Using my suggestion, you'd have /test.dat/ only once in the text file, but twice in the reference table:

Code:

{ .offset = offset of test.dat, .parent = index of opt with parent=0 (root) },
{ .offset = offset of test.dat, .parent = index of home with parent=0 (root) },

If the reference array is sorted by offset, they are all consecutive in the array. (If using a binary search, the search will most likely hit one in the middle, so you'll need to backtrack a bit to find the first match.)

Ramurd · 04-08-2011, 03:10 PM

one point to make clear:

Nominal's solution is the best; I saw the question "do it in SQL" and I got all lazy :-)

There is one thing that'd be really cute though for a database approach (since databases generally use tcp/ip to connect to)
we could also make a third table: machines;

so, you store: unique directory names, unique filenames and unique machines... Now one thing often leads to another... why search and store the files of only one machine? I want to know which machine contains which files, and I want to know it asap. I leave that as an exercise to the OP ;-)

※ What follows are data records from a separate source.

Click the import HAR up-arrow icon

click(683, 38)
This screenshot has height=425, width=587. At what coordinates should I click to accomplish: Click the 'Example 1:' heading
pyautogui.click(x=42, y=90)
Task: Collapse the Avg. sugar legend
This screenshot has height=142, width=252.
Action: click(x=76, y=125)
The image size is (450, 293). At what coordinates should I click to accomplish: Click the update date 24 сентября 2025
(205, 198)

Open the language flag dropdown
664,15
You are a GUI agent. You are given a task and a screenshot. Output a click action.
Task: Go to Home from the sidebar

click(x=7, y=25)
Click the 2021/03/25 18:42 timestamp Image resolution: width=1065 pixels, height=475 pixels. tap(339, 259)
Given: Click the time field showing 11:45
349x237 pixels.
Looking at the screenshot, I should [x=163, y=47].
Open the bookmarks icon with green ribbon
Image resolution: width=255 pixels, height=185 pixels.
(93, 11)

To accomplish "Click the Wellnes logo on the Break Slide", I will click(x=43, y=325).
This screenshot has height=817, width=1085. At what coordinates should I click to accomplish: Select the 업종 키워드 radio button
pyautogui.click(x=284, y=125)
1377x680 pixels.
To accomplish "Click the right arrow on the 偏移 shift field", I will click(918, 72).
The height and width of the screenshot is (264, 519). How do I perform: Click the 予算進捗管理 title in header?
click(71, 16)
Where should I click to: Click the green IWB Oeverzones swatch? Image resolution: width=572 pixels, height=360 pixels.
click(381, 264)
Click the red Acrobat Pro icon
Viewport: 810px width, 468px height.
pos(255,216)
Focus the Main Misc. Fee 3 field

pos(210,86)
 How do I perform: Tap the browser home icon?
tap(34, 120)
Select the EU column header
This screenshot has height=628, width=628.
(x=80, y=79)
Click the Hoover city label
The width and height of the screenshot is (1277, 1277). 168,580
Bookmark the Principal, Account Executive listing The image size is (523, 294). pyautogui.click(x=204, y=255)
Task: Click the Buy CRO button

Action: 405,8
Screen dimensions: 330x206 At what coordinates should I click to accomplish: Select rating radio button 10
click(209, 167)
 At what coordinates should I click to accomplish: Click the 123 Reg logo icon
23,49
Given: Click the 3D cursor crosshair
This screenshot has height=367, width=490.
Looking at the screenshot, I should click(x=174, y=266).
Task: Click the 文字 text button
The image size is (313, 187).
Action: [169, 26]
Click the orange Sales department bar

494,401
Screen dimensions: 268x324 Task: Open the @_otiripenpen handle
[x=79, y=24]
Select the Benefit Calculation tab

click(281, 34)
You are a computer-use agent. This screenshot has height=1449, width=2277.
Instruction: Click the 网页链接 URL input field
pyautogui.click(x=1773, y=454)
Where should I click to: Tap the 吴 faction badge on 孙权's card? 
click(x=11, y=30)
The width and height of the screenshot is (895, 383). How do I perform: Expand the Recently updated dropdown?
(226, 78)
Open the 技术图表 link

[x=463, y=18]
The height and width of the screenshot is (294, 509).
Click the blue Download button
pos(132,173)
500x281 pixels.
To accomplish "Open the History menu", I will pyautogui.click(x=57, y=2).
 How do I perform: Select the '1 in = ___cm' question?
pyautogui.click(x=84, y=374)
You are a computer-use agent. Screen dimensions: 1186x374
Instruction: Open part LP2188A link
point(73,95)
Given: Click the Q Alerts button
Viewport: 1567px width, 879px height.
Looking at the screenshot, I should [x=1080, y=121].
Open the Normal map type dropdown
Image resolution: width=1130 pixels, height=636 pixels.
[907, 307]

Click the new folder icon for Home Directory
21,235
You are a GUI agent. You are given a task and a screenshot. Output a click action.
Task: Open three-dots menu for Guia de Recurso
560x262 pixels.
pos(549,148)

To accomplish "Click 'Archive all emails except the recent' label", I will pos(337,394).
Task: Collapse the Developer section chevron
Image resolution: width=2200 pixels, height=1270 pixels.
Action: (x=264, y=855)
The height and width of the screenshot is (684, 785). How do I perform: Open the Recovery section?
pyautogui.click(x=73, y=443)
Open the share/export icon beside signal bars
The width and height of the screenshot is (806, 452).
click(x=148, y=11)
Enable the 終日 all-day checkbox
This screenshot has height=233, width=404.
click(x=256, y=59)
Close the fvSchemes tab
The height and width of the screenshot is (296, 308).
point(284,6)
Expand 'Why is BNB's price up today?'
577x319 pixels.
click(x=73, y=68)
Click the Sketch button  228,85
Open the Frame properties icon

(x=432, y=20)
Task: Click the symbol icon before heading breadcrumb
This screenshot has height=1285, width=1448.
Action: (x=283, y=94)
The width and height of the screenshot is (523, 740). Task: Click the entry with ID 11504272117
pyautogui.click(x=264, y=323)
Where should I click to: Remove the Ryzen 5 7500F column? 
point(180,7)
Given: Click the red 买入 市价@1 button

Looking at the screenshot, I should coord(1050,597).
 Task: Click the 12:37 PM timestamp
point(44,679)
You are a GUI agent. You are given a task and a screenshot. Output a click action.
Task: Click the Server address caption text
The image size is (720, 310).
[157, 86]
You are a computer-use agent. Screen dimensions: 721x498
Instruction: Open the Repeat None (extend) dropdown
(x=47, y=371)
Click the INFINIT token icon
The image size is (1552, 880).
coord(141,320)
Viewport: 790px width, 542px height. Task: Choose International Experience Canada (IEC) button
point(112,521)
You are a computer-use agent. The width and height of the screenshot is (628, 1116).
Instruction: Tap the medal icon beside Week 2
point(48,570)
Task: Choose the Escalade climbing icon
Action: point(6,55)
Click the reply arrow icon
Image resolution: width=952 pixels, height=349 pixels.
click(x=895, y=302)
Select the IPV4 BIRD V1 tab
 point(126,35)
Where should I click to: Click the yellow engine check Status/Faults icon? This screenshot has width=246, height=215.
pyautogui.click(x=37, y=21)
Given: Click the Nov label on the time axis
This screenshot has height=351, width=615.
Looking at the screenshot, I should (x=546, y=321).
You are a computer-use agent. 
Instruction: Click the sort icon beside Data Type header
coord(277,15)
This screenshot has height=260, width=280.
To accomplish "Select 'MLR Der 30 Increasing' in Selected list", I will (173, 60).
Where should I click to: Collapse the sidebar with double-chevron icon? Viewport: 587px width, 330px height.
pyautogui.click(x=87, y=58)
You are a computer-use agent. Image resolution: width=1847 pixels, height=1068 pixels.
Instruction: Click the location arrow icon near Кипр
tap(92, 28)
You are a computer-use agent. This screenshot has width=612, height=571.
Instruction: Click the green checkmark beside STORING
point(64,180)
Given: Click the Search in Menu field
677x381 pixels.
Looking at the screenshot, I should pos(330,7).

Tinkster · 04-08-2011, 04:48 PM

Quote:

Originally Posted by Nominal Animal

The reason I suggested a flat file database is that it is very easy to implement, and does not require other services (like MySQL or PostgreSQL) to be installed on the machine.

On the mention of Postgres, and the mention of array data types in the
original post: Postgres does have an array data type ;}

Cheers,
Tink

Nominal Animal · 04-08-2011, 07:26 PM

Quote:

Originally Posted by Ramurd

so, you store: unique directory names, unique filenames and unique machines... Now one thing often leads to another... why search and store the files of only one machine?

I just can't resist, sorry..

If you use my suggestion, you could create a third program, a collator, which reads in the databases from each machine, and combines them into one huge one (incrementally or atomically replacing the old one). Then you need a simple service daemon, which responds to queries from TCP/IP, and queries the central database. In this case, you can set the machine name as a "virtual" directory name, so that each path begins with the machine name.

There are some privacy issues, though. Should there be limits on which users can see which files? What if the user has a private directory, say pr0n, which is only accessible to that user. Should other users see the filenames in there or not?

On a single machine you can most easily handle the privacy issues simply by checking if the file or directory is visible to the querying user. See man 2 access, man 2 stat, and man 7 credentials for further info.

When you have a network of multiple machines, the values of uid and gid are useless. They are have meaning only locally on that single machine. For example, if you are using Ubuntu, your UID is quite likely 1000. This means that the privacy measures that are easy to apply on a single machine, are quite difficult to solve in a networked environment.

The only possibility I know of is to create a mapping between uids on each machine (and the same for gids as well); perhaps via user and group names. This is kludgy, and does not always work that well, but I don't know of any better way.

(Okay, there is another: when possible matches are found, have the user log in to the target machine, and do the checks locally. But I don't think this would be quite sane.)